Но оказалось, что мальчики нашли-таки себе подружек. Джо Кинсмен прислал отцу фото двух местных милашек в коротких юбчонках, с прямыми волосами – рука об руку и никаких комментариев. Кинсмен показал фото Коблину. Оба не выказали неудовольствия – по крайней мере в присутствии друг друга. Скорее наоборот. Однако кузина Анна ничего не знала о фотографии.

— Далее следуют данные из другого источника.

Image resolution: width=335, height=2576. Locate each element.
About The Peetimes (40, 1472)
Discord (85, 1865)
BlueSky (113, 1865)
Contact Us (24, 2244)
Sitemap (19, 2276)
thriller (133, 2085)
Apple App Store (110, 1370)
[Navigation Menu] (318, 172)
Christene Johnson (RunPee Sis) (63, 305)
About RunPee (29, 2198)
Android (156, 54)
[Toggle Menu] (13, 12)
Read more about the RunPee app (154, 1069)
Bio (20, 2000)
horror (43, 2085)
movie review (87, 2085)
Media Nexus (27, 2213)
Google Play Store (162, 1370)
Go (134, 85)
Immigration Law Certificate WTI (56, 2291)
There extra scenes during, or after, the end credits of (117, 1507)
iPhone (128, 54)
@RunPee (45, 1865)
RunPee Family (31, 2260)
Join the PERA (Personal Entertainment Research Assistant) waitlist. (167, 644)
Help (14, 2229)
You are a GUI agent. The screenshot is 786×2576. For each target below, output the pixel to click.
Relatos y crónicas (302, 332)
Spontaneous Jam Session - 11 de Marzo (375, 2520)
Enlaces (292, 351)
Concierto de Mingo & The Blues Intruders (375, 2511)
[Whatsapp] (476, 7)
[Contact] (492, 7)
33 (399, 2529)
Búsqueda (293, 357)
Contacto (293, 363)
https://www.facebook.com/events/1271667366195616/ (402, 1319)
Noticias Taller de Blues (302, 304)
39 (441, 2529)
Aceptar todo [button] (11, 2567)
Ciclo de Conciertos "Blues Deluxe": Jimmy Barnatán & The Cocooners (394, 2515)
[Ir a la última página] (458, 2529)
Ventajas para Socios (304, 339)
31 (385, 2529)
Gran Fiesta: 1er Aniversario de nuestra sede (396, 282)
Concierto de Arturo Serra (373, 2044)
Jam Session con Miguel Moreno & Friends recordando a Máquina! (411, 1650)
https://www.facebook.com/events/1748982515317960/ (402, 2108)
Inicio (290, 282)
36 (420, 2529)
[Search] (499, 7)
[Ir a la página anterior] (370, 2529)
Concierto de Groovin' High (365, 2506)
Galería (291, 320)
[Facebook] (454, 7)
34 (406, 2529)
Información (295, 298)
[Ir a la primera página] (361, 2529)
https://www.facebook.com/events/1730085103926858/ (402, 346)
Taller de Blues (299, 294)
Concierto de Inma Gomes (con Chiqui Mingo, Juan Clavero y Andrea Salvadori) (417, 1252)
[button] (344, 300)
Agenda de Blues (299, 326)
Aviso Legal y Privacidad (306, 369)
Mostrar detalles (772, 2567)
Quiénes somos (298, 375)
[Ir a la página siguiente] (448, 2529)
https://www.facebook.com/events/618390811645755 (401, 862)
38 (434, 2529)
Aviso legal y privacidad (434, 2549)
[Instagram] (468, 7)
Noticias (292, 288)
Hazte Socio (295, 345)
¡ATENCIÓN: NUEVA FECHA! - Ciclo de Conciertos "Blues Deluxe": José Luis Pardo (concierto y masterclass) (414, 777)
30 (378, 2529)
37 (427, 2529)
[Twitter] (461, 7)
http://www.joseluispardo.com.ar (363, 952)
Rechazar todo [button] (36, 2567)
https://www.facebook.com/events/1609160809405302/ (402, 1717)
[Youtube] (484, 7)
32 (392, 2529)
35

Коблин как отец тоже волновался за сына, но не разделял гнева Анны против Кинсмена и на работе поддерживал с ним дружеские отношения, хотя в гости не приглашал. В основном жизнь Коблина проходила вне дома, существование его было активным, но предсказуемым и стабильным. Рядом с Анной и ее братом он выглядел плюгавым, хотя на самом деле был хорошего роста, крепкого сложения, абсолютно лысый, с крупными, округлыми и плоскими чертами лица и отекшими глазами; в его частом моргании виделось что-то карикатурное. Считается, будто такой тик – признак кротости, но некоторые типы и привычки словно созданы для опровержения человеческого опыта. Он ни в чем не уступал ни Анне, ни ее брату, ни прочим членам семьи. Можно сказать, он был себе на уме, имел собственные мыслишки и отвоевал право жить, как ему хочется, убедив всех, что ссориться с ним себе дороже. И Анна сдалась. Так что его рубашки всегда лежали в ящике с накрахмаленными воротничками, а второй завтрак после утренней доставки включал в себя кукурузные хлопья и яйца вкрутую.
Еда в этом доме была необычной и сама по себе, и по огромному ее количеству. Миски макарон без соли и перца, масла или соуса, тушеные мозги или легкие, студень из телячьих ножек – местами с шерстью и тонко нарезанным яйцом, холодная маринованная рыба, фаршированные потроха, консервированная похлебка из злаков и огромные бутылки шипучки. Пятижильный поглощал все это с удовольствием, намазывая масло на хлеб руками. Коблин отличался лучшими манерами, но замечаний шурину не делал и, казалось, считал его поведение естественным. Но мне известно, что, направляясь в центр на встречу разносчиков газет, он ел совсем по-другому.
Начать с того, что он снимал старый клетчатый костюм, в котором совершал ежедневный маршрут с мешком, полным газет, наподобие «Сеятеля» Милле, и надевал новый – тоже в клетку. В котелке, какие носят сыщики, и туфлях с широкими носами он отправлялся в путь, захватив с собой документацию, экземпляр «Трибюн» на всякий случай, результаты спортивных игр, биржевой курс – он играл на бирже, – а также новости гангстерских войн – что там с Колоссимо, Капоне в Чичеро и О’Бэннионами[23] на севере; как раз тогда О’Бэнниона убили в его собственном цветнике – кто-то, державший ружье дружеской рукой. Ланч Коблин съедал в дорогом ресторане или шел к «Рейке» полакомиться бостонской фасолью и черным хлебом. Потом отправлялся на встречу, где выступал начальник отдела распространения. Затем кофе с тортом в южном конце окружной дороги и веселое представление в «Хеймаркете», «Реальто» или местечке подешевле, где проделывают разные трюки негритянки или девушки, приехавшие из деревень, – там специализация более узкая, да и не так весело.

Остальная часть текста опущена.